I understand about "living wage" and "slave wages." I am a retired UAW member. I was in that union both in the private and public sector. I understand union rhetoric very well. But I wondered why anyone actually believed any of it. It always amazed me how people badly wanted to get those great union jobs, but how every three years they precipitously became oppressed victims. I remember the exciting days of Walter Reuther negotiating with GM representatives and "winning great contracts" and the shaking hands across the table while grinning into the camera. But, within two years, just in time for the next yearly round of negotiations, the deal wasn't great anymore. It stunk. GM was greedy. What was a great living wage two years ago became almost slave wages. Then I went to work in the Detroit Municipal system. Detroit was a great city then--before the workers got unionized. We were paid a little less at the low to mid levels than those in the auto companies. But we had a bit better benefits and far better job security. It provided a comfortable, "moderate," life style, But to make a long story short, the big national unions were voted in, and the same three year pattern I experienced at GM was copied by municipal employees. And, eventually, the great city became not great at all.

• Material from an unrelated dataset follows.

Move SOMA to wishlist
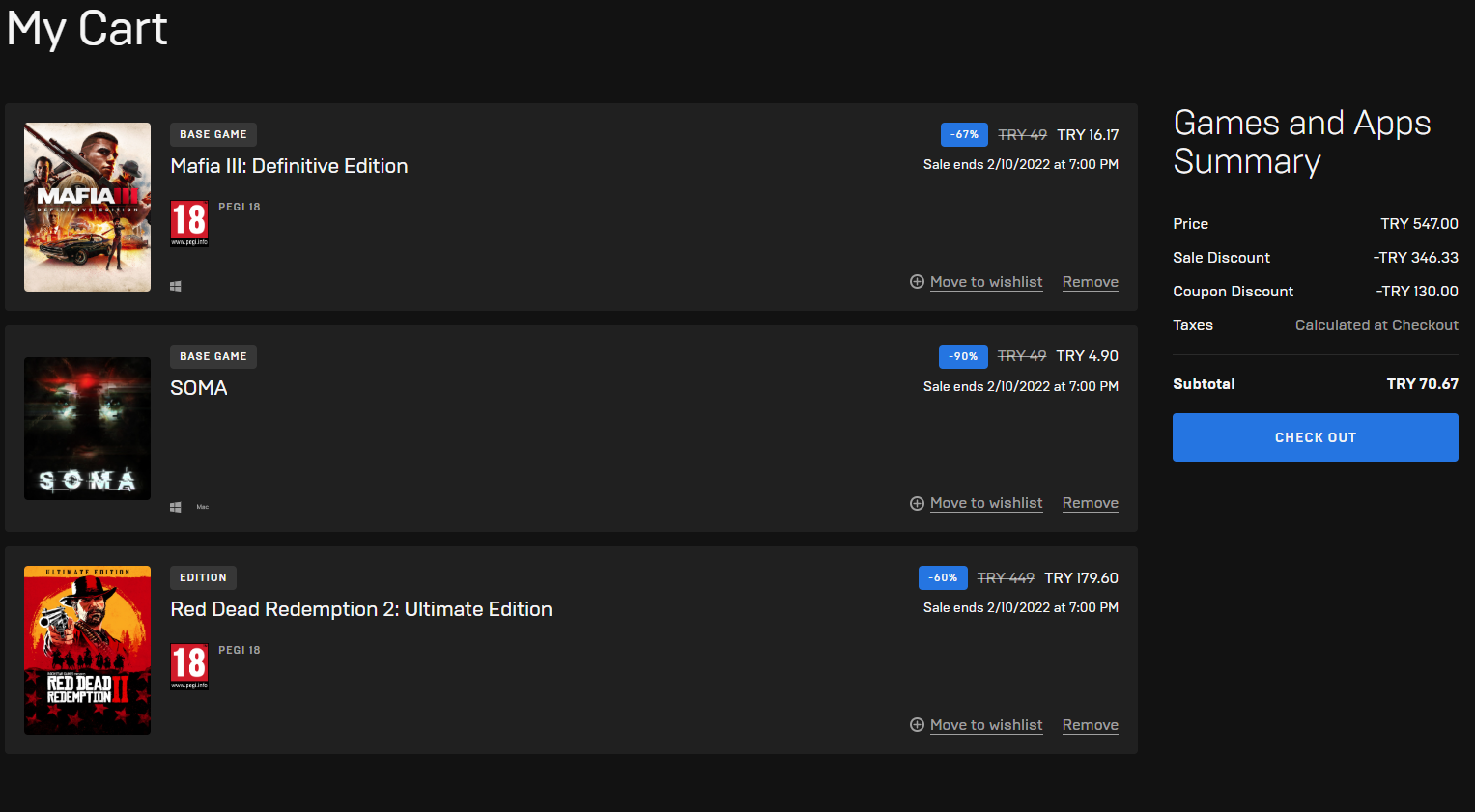[x=986, y=503]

But the truth is that in my adult work experience I was always paid a "living wage." As was most everyone else I've known. And "income inequality" has existed in all my memory. I can't recall it diminishing my appreciation for and enjoyment of life in the USA. So, now that the income gap is, supposedly, even greater, that is supposed to be destroying the "middle class." We will now be ground into wage slavery.

So, when we don't recognize the huge role "benevolent" government has played in bringing us to this middle class destruction, and we perceive that it is the rapacious one percenters who are responsible, we have to assume that they have the vast majority of material wealth in their possession, therefor not available or stolen from the rest of us. Even though that is obviously not true. The 99 percent consume far more food and energy, own more cars and houses and clothes . . . etc. But the one percent own 40% of the financial wealth. Umm . . . what are they going to do with it? Buy all our food and cars and homes and clothes off our backs. It seems to me that depriving the rest of us of our material comforts, or the means to acquire them, makes absolutely no rational sense. In fact, quite the opposite, investing in the production and sale of those things to us rather than buying them or stealing them from us would be the rationale use of their financial wealth. The destruction of the so-called "middle class" would seem to be the farthest goal the top 1% would have in mind. If their wealth depends and grows by selling to us, why would they want to impoverish us?

I guess you might as well go ahead and believe the Marxist rhetoric if that gives you a sense of understanding of how things work, and what causes what, and what the cure is . . . vote for Bernie Sanders.